There are ongoing discussions about how much optimizations done by the shader compiler are worth it or not. Drivers can do a lot of heavy-lifting when it comes to optimizations, so it's hard to find consistent data on how much this helps or not across the board as it can vary wildly depending on hardware vendors and the platforms being targeted.

The idea behind the PR is to have an easily accesible option to test out how much of this holds true depending on where Godot is deployed. By using the project setting, it should be fairly easy to verify if this brings any noticeable improvement to a particular platform.
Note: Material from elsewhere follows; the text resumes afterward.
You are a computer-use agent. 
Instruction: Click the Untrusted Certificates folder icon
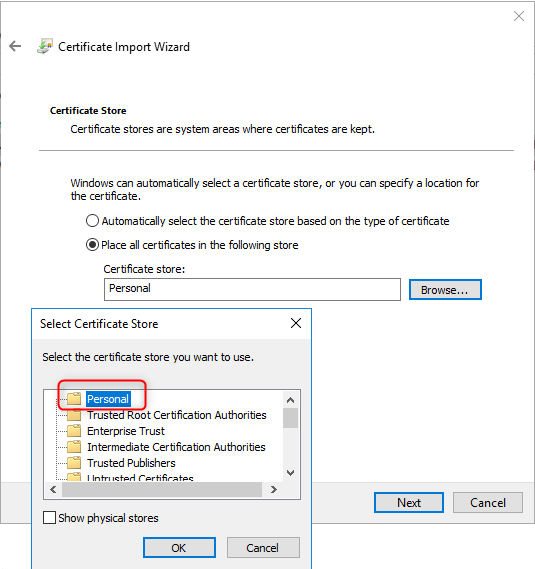[x=74, y=477]
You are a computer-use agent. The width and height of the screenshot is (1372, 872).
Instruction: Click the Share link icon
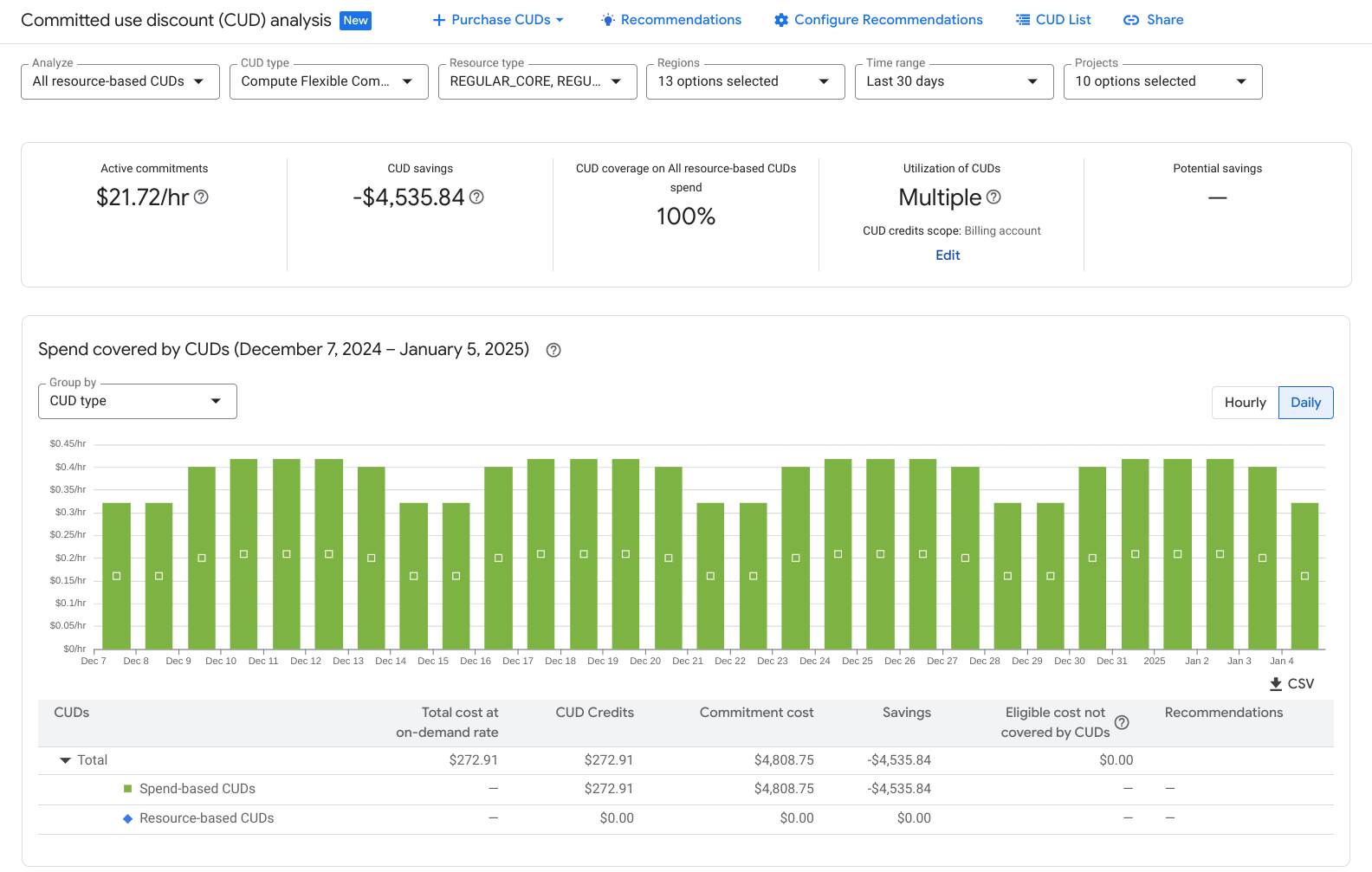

What I've been able to verify so far

For context, I'm doing my testing in Windows 11 with an RTX 3090 Ti. Out of all the platforms where I think this would be beneficial, I think this is the least likely one to show any difference. NVIDIA's fairly competitive when it comes to its Windows drivers and this is high-end hardware.

As far as Godot's caching is concerned, there are significant differences that can be verified when it comes to the size of the SPIR-V shaders (expected) and the PSO cache (less expected) stored in the user data directories. At least on NVIDIA, this seems to hint that the initial PSO that is generated does not achieve as good of an optimization that the SPIR-V Optimizer does. However, there's no telling if this PSO is actually used at later points or replaced by a more optimized one in the background.

image

So this is clearly not nothing, but that doesn't necessarily translate to performance. This is where I've had a dodgy experience so far in getting results that can be replicated consistently. Whenever I've noticed a performance uplift, it's been usually around 1-2%, only for it to go away the more I jumped between both versions. I suspect the driver is doing some heavy lifting to delegate the optimization and swap out the actual pipeline for a better one as soon as it can.

What we should verify

I suspect we might find more significant differences if we target testing on the platforms that might not have their drivers as polished as NVIDIA and AMD on desktop.

  • Android: There's a huge amount of hardware variety here where we could find this is worth it given the nature of how Vulkan drivers work on this platform.

  • Intel: Very popular across low-end laptops and not necessarily the most up-to-date when it comes to drivers. ARC discrete GPUs might fare better than iGPUs.

If you'd still like to test on NVIDIA and AMD, the info can still be useful to find out whether this PR will be worth it or not, or in an odd case if there's any actual regressions from it.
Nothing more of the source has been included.